A crescente demanda por empreendimentos que integram a praticidade de viver sem grandes deslocamentos, ao mesmo tempo em que incorporam espaços verdes e áreas de convivência, reflete a busca por um equilíbrio entre a vida urbana e a natureza. Esse modelo resgata qualidades das cidades anteriores à fragmentação imposta pelo modelo modernismo.

“O que se chama de ‘bom urbanismo’ não é exatamente uma novidade. Ainda que apresente soluções inovadoras para a vida contemporânea, a abordagem recupera ideias históricas de cidades e bairros mais integrados, menos segregados e abertos à convivência entre pessoas e o ambiente de rua”, explica o arquiteto urbanista e sócio da Bloc Arquitetura Imobiliária, Alexandre Nagazawa.

Alguns exemplos dessa prática, de acordo com Nagazawa, são edifícios sem muros, fachadas ativas voltadas para a rua e calçadas acessíveis e interligadas, que promovem interação, segurança e um senso de pertencimento entre moradores e o espaço urbano.

Bom urbanismo

Um bom urbanismo defende espaços mais integrados, onde a vida cotidiana acontece de forma fluida e sem grandes deslocamentos. A ideia central é criar bairros e centralidades multifuncionais e compactas, que combinem residências, comércio e serviços.

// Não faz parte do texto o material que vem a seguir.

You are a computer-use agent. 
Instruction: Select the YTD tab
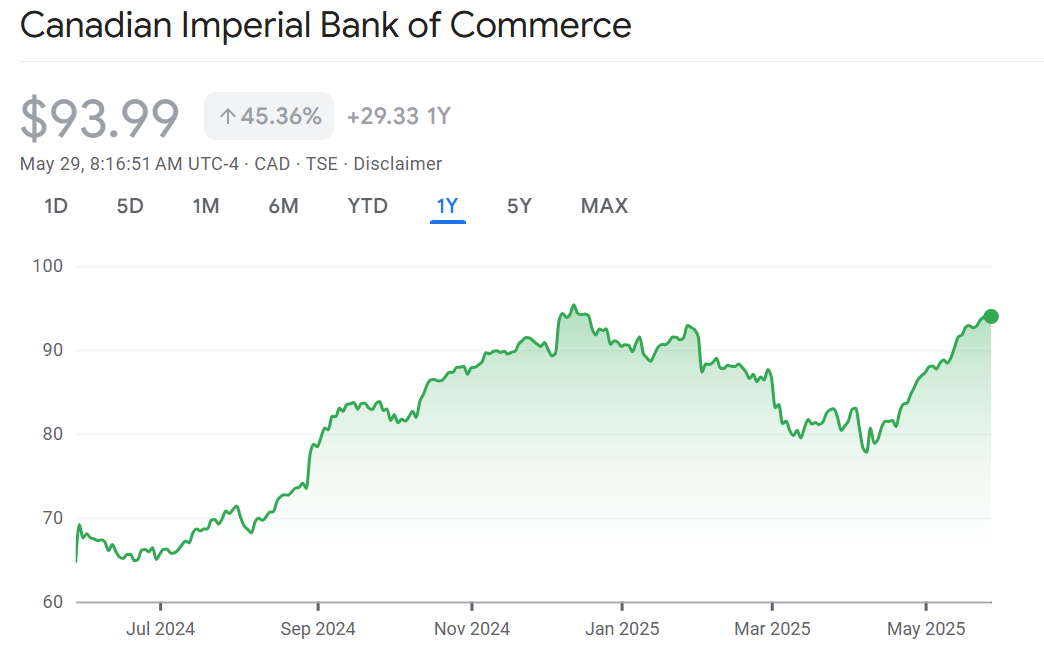point(367,206)
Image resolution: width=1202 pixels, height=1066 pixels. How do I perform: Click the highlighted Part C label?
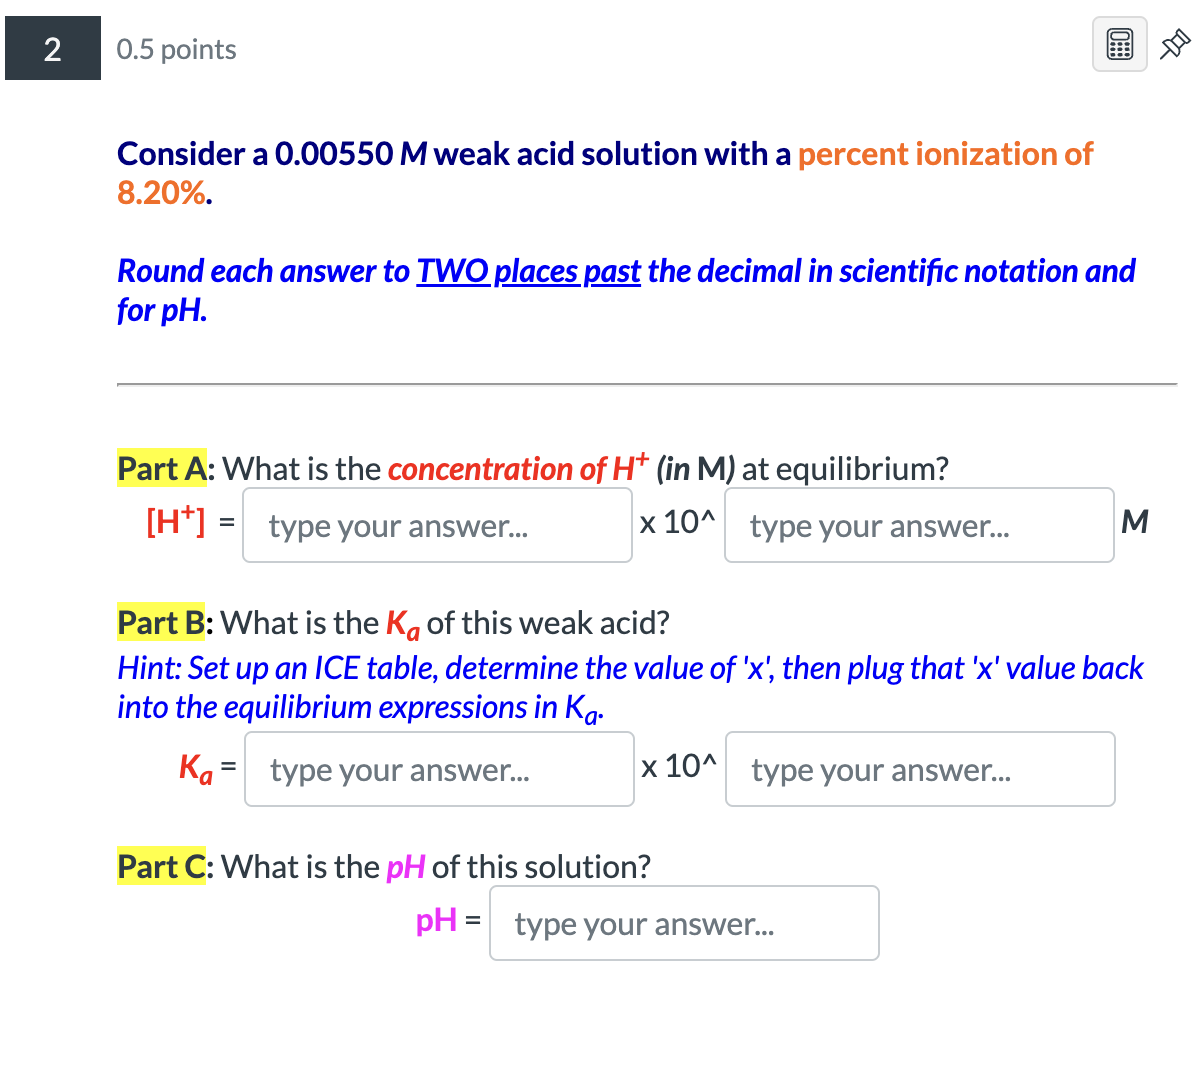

“Esses bairros devem permitir que as pessoas vivam, trabalhem, consumam e se divirtam em um único espaço, reduzindo a dependência do carro. Essa abordagem, além de sustentável, incorpora a visão de cidades que incorporam o caminhar, o uso da bicicleta e espaços públicos acolhedores, essenciais para fortalecer o senso de pertencimento e promover interações saudáveis entre as pessoas”, explica Nagazawa.

O Grupo EPO foi a empresa que iniciou este projeto, desenvolvido pelo arquiteto André Ayres e que conta com a participação de outras incorporadoras que atuam na região. A reurbanização do bairro alia conceitos de sustentabilidade, planejamento urbano, comportamento humano, design e arquitetura para tornar o Vale do Sereno um local capaz de promover uma relação harmoniosa e respeitosa entre o homem, o espaço público e a natureza.

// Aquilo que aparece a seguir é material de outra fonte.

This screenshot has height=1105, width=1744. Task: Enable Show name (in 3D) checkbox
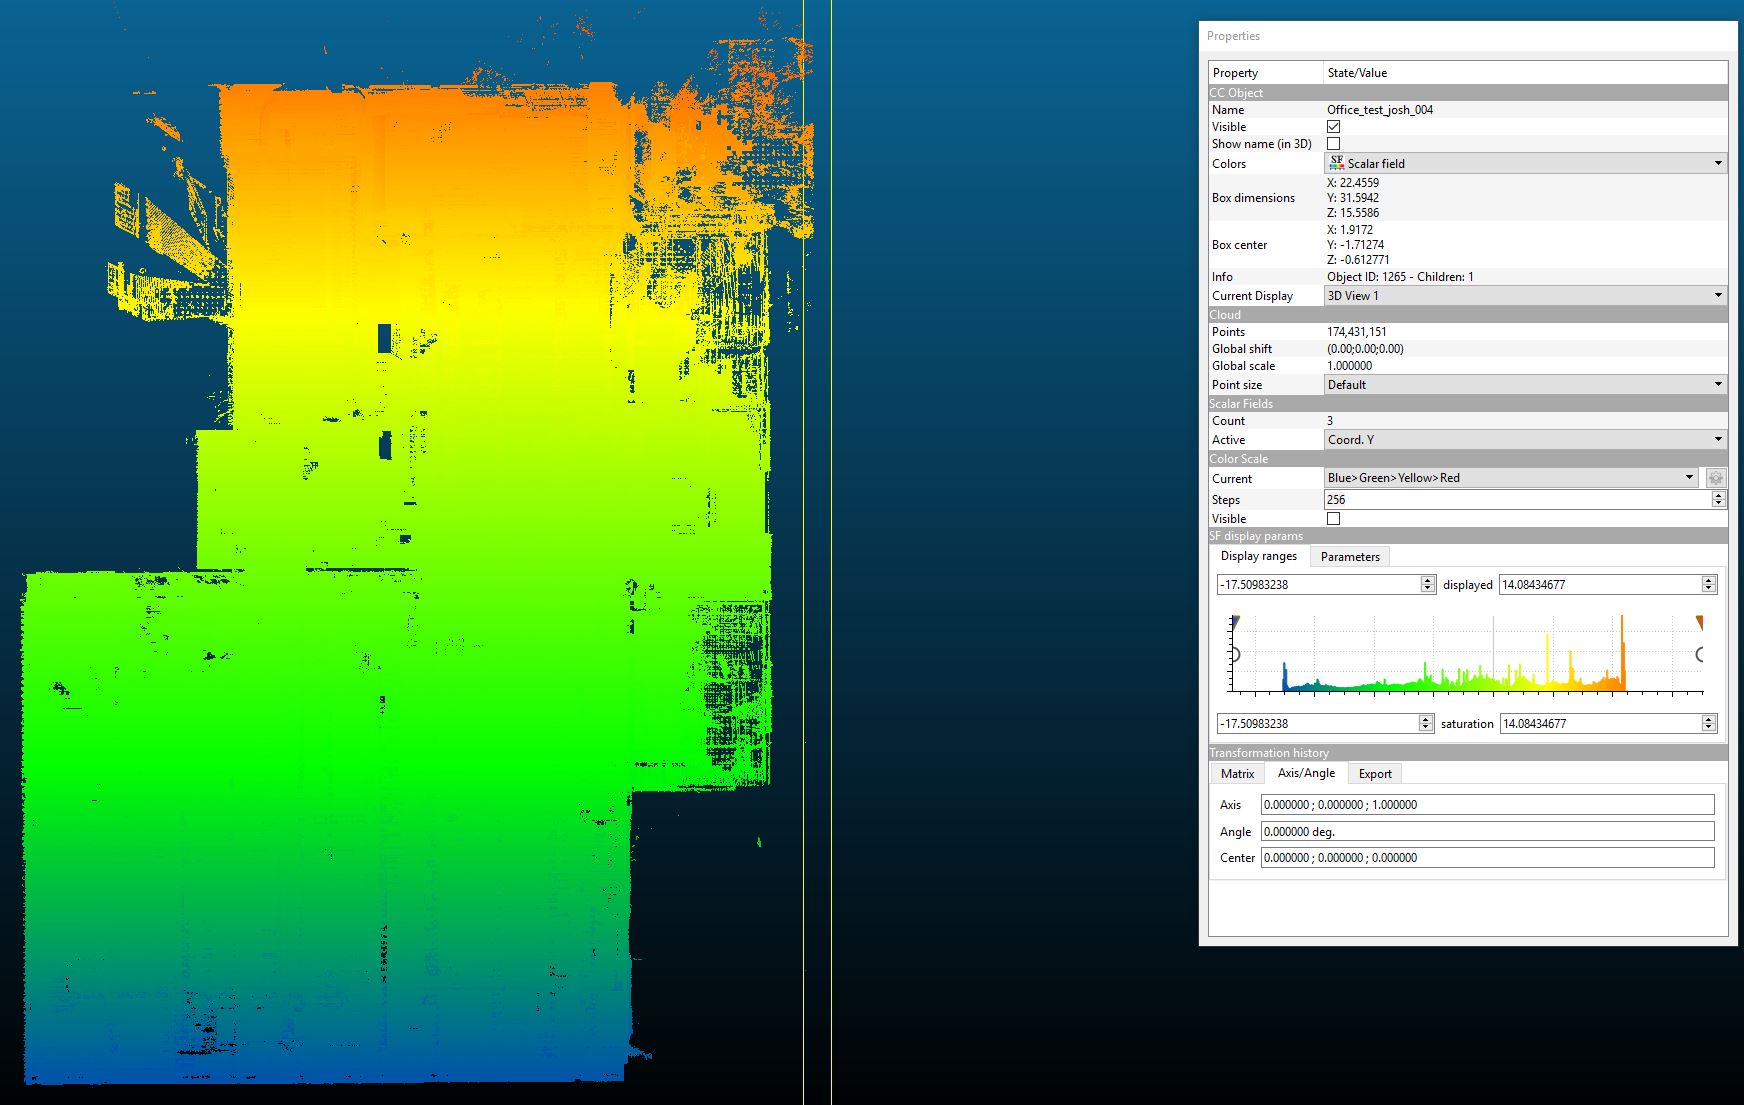(1333, 144)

A construtora lançará, em breve, um empreendimento na Avenida Bom Jesus do Vale, onde estão as instalações da igreja que deu nome à via. O empreendimento terá apartamentos de 3 e 4 quartos, além de área de lazer completa.

Os investimentos no Vale do Sereno não param por aí. A construtora está transformando a Rua Ipê Rosa, entre os empreendimentos Sol e Terra, já concluídos, e dos residenciais Brisa e Luar, com as obras em fase final, em um espaço mais agradável, através da melhoria do paisagismo, arruamento, iluminação e mobiliário urbano. Além disso, há um projeto de desenvolvimento que transformará o Vale do Sereno em um bairro mais “caminhável”.

Outra proposta do projeto Novo Vale do Sereno é a criação do Boulevard das Acácias, uma alameda comercial com um amplo calçadão, reunindo empreendimentos comerciais e residenciais de diversas incorporadoras, de modo que as fachadas se conectem por meio de uma “praça” contínua em frente aos edifícios. Dentre os equipamentos do bairro, já foi entregue a revitalização das trilhas ecológicas que circundam o Vale do Sereno.